A future with less need to commute is making country life more feasible, and rural estate agents’ phones are ringing off the hook.
“At the beginning of the plague, when there was now no more hope but that the whole city would be visited; when all that had friends or estates in the country retired with their families: and when one would have thought the very city itself was running out of the gates, you may be sure that all our trade, except such as related to immediate subsistence, was, as it were, at a full stop.” The words of Daniel Defoe in A Journal of the Plague Year, written in 1722 but based on events in 1665.
Defoe could have been writing about England in 2020. There is one big difference: the great Plague of London in 1665 is estimated to have killed around 200,000 – a quarter of the population. And let’s hope we don’t have to deal with another Great Fire like the one that destroyed most of London the following year. But his description of the rush to the country and the hollowing-out of a great city rings true.
It also sums up the residential property market. In the year of Zoom and the loveliest spring of recent memory, it isn’t surprising that the phones of our country business have been ringing off the hook – but it has been a difficult market in which to buy. Such has been the rush to the country that some estate agents are refusing to entertain viewings for any buyer with a house yet to sell.
Prices for everything have been going up – even flawed items that were struggling to sell last year. Many of these are attracting two or three buyers, and prices for good houses are well up – if you can find them. They are thin on the ground and show no sign of getting thicker. Such a sudden uptick in values and turnover is making mortgage valuations problematic and straining the ability of surveyors to do their job. Banks are making life difficult as they try to estimate their customers’ earning power in a post-covid world, and take their time doing so.
One of the by-products of the pandemic has been less traffic on the roads, which can give buyers a false idea of car journey times and road noise. In London we have had to tell clients interested in buying near the river that the sound of lapping water is not often heard over the sound of jet engines passing overhead every 76 seconds and that busy roads like Holland Park Avenue normally have many more cars than bicycles. Distance from London has become much less of an issue – not necessarily because people are going from five days a week in London to none and Zoom, but rather that a three-hour commute once a week is perfectly feasible.
The funeral for the office as a concept is premature. It will probably evolve from forests of desks to many more meeting rooms and temporary workstations but remain the place where ideas are generated and teams built. By the time the virus recedes and people return to a more communal work environment, it may be with some relief. And perhaps some of the rush to the country will subside with the advent of winter and Zoom overload.

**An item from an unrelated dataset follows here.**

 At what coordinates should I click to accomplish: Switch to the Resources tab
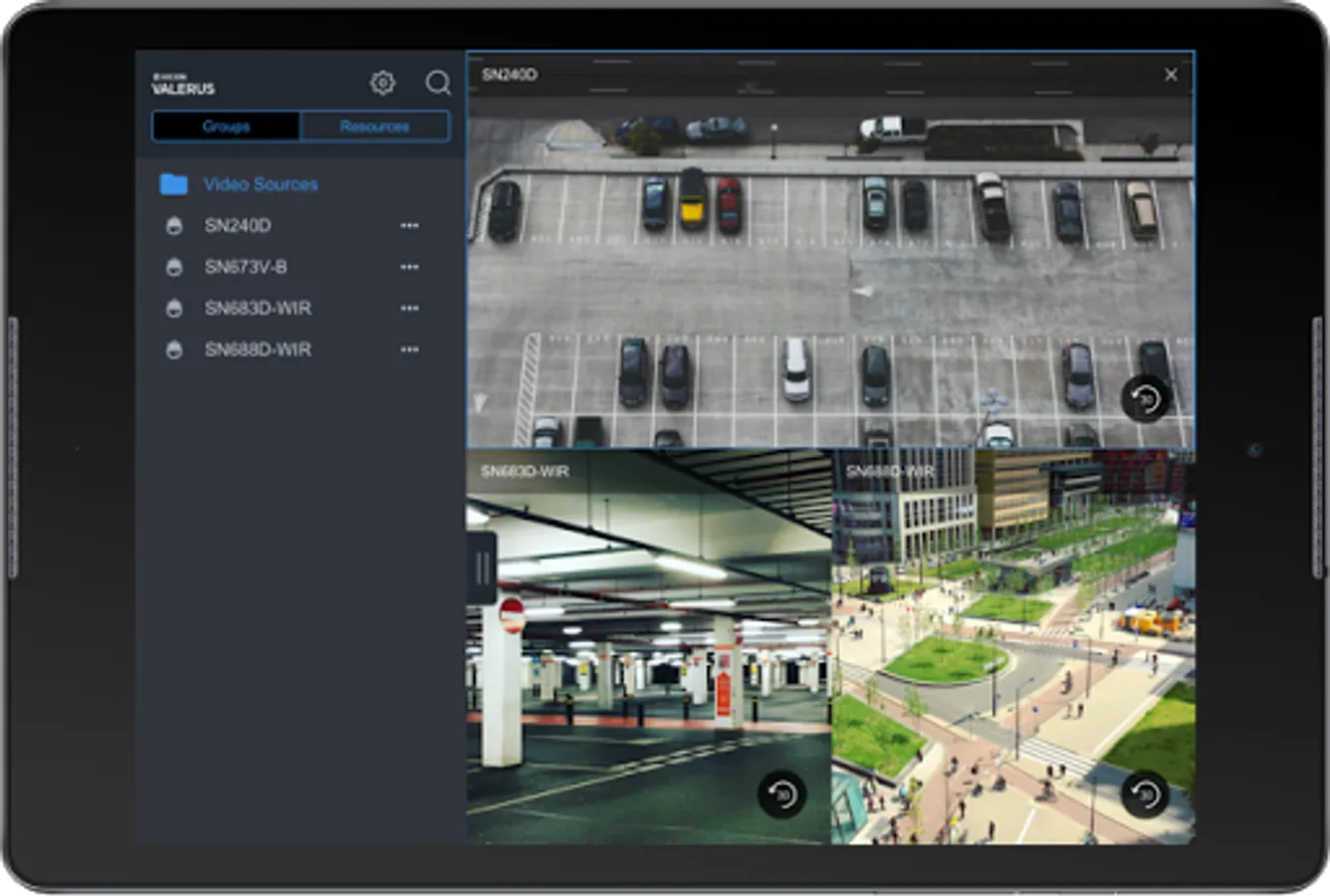[374, 126]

Although London is very quiet, we have so far had no clients pulling out. Those living abroad are simply not here, and not likely to be so this year, but domestic buyers do not seem to be put off. In tune with the exodus to the country, we are seeing an urban equivalent in the desire for outside space. Communal gardens are more popular than ever, as are roof terraces, big gardens and access to private squares. The market for these is, like the country, becoming more private and there are no bargains to be had that we can see.

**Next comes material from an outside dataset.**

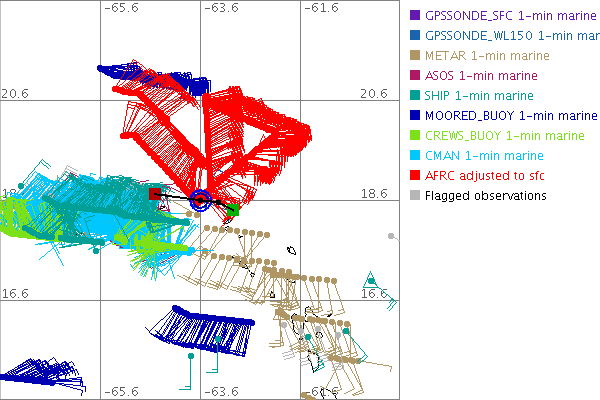Select the 'Flagged observations' legend label

[x=485, y=195]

In the areas where buyers are local, there is a brisk market – as in south-west London. Faceless towers that are, well, faceless, are not collecting many bids from individuals, but there are a number of international bulk purchasers that are taking advantage of the stamp duty loophole that brings the level down to 5% when purchasing six or more units. No doubt they are getting a decent discount as well.

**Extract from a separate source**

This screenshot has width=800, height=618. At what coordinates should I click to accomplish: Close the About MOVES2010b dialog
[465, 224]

We have often commented on the relationship between London and the country. In brief, up until about 2004, you could sell a medium-sized Kensington house and buy a nice rectory in Hampshire. That had been the usual trade for about 25 years. Then the capital stormed ahead and the country languished, culminating in 2014 when the trade had got to one London house for two in the country. Since then London has dribbled downwards while the rectory has more than held its own. Is one expensive or the other cheap? The slipstream of the pandemic, over the next five years, will tell us the answer. Our guess? Probably a bit of both.